COSA FARE:
[A] Nel testo sul metodo “Rust”, che cosa vi aspetta al posto di un misero stipendio e di un posto di lavoro stabile?
[B] Ricopia parola per parola il brano del testo sul metodo “Rust” da “2- Date l’impressione” fino a “significato della vita.” compreso.

No, non passerete il colloquio. Lo fallirete nel miglior modo possibile. Ma una cosa è certa: non verrete mai dimenticati. Se seguirete i punti fondamentali del metodo “Rust” non vi aspetta un misero stipendio ed una posizione lavorativa stabile. Vi aspetta qualcosa di molto più prezioso: la gloria.
Alcuni punti fondamentali per riuscire in questa grande impresa:
1- Iniziate il vostro storytelling tracciando una linea coerente degli eventi ma tralasciando consapevolmente gli elementi e le caratteristiche principali delle vostre esperienze professionali e formative.
2- Date l’impressione di essere tremendamente sicuri e distaccati dalla situazione attorno a voi. Nessuna esitazione, guardate negli occhi i vostri interlocutori senza mai regalare un sorriso.
3- Lasciate che il vostro interlocutore si sveni per provare a farvi rispondere a qualche domanda puntuale sul vostro passato: “Che cosa ha fatto tra luglio 2016 e gennaio 2017”. “Detective, se vuole sapere come ho impegnato il mio tempo nel lontano settembre del 2016 deve pormi una domanda più precisa”.
4- Allungate il brodo del discorso mostrando di avere una solida formazione filosofica-scientifica capace di rassicurare il vostro interlocutore: “quest’uomo sarà anche pazzo ma è davvero intelligente”. Mostratevi razionali, cinici e insopportabilmente pessimisti. Se vi danno l’occasione disquisite sul valore e sul significato della vita.

DATI FORNITI:
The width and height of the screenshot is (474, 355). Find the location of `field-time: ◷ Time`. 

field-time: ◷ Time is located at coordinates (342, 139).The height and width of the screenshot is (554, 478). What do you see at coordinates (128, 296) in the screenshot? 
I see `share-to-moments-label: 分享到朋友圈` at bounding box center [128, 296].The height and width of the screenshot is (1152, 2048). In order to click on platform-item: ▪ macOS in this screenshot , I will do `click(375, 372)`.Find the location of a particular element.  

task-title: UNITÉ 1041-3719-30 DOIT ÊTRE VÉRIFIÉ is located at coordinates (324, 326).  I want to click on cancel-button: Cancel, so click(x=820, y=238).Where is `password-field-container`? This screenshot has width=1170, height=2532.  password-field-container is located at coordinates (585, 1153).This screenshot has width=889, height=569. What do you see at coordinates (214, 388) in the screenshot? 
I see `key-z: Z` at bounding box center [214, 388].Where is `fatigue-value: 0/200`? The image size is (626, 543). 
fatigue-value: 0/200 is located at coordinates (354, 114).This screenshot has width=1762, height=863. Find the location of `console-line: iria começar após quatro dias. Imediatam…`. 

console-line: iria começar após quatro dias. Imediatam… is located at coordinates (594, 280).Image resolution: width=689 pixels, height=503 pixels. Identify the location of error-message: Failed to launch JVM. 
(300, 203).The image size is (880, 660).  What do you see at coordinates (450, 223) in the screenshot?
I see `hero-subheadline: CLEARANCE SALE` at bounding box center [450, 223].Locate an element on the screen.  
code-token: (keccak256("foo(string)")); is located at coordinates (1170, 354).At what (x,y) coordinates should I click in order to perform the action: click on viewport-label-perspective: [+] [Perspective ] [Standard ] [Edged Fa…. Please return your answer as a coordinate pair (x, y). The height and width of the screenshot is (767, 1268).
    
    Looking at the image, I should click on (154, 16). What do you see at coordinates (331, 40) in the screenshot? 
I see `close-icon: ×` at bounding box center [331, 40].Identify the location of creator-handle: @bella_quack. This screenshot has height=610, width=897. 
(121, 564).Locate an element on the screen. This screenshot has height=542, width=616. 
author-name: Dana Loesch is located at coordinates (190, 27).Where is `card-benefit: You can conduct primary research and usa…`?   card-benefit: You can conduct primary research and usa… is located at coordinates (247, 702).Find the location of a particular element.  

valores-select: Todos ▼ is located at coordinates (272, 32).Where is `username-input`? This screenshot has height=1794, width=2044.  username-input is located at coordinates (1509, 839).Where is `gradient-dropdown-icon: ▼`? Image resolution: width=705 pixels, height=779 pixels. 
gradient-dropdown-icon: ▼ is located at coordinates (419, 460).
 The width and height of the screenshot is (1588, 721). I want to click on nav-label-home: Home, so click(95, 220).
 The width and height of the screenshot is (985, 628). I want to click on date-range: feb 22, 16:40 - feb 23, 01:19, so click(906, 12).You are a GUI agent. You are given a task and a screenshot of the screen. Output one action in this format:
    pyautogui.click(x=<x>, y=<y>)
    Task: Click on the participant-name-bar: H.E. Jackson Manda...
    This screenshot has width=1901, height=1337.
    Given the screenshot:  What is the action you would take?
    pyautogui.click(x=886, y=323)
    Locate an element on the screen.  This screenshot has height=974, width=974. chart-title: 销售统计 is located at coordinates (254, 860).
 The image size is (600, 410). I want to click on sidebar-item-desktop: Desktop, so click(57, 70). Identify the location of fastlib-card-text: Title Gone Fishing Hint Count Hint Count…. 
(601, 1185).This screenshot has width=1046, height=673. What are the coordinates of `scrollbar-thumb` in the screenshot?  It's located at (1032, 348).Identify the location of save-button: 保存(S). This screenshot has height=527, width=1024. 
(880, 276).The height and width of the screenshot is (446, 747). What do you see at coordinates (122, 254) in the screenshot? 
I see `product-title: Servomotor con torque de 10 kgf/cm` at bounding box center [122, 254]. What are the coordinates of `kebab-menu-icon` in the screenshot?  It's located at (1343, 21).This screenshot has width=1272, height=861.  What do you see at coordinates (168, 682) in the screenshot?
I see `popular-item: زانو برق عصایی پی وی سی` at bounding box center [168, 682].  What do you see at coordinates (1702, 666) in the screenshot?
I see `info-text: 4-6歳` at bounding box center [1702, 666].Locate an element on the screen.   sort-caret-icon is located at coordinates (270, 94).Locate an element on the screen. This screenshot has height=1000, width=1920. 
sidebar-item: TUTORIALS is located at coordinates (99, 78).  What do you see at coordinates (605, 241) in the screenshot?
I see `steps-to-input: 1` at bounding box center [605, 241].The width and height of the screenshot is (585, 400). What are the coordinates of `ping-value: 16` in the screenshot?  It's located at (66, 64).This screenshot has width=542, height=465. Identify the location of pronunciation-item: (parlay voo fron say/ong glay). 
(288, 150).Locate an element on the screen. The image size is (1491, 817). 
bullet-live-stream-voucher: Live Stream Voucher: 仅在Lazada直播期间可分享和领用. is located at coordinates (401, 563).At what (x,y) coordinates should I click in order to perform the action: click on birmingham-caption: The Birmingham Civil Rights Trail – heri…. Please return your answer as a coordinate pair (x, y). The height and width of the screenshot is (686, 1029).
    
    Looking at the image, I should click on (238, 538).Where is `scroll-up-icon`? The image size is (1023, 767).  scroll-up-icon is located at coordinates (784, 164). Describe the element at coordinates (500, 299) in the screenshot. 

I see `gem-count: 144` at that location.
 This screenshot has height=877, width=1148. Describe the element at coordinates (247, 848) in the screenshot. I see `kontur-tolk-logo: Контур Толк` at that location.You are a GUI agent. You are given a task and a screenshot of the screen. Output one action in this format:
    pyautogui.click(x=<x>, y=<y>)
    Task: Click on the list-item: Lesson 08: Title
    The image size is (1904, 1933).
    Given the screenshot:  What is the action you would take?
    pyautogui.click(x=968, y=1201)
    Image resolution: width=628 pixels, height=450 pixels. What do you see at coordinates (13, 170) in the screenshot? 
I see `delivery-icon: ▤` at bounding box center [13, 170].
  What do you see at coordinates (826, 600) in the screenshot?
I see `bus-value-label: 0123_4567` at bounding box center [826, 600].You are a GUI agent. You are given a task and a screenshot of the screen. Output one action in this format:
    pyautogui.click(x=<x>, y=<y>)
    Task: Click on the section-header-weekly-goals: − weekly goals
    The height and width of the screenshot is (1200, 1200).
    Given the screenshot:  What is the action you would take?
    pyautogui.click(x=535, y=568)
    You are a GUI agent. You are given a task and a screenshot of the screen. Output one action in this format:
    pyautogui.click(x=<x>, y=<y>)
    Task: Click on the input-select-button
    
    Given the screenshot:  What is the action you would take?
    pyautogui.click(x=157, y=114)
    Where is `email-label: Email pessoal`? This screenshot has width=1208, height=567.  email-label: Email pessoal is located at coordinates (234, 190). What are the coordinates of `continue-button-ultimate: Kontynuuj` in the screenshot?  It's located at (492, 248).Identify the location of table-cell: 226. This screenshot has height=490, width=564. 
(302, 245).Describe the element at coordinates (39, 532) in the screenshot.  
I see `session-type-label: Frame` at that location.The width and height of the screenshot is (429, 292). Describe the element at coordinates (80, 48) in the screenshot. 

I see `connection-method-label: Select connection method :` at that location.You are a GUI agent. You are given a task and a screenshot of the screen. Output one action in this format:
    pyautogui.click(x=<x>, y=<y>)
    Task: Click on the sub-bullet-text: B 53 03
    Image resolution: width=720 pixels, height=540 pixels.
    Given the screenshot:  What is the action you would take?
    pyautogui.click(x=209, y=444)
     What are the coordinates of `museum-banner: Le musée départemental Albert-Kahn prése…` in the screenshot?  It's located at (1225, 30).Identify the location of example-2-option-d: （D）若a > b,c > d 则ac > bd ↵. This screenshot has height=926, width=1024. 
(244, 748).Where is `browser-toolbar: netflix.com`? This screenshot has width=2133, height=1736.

RISULTATI PER COMPITO:
[A] La gloria.

[B]
2- Date l’impressione di essere tremendamente sicuri e distaccati dalla situazione attorno a voi. Nessuna esitazione, guardate negli occhi i vostri interlocutori senza mai regalare un sorriso.
3- Lasciate che il vostro interlocutore si sveni per provare a farvi rispondere a qualche domanda puntuale sul vostro passato: “Che cosa ha fatto tra luglio 2016 e gennaio 2017”. “Detective, se vuole sapere come ho impegnato il mio tempo nel lontano settembre del 2016 deve pormi una domanda più precisa”.
4- Allungate il brodo del discorso mostrando di avere una solida formazione filosofica-scientifica capace di rassicurare il vostro interlocutore: “quest’uomo sarà anche pazzo ma è davvero intelligente”. Mostratevi razionali, cinici e insopportabilmente pessimisti. Se vi danno l’occasione disquisite sul valore e sul significato della vita.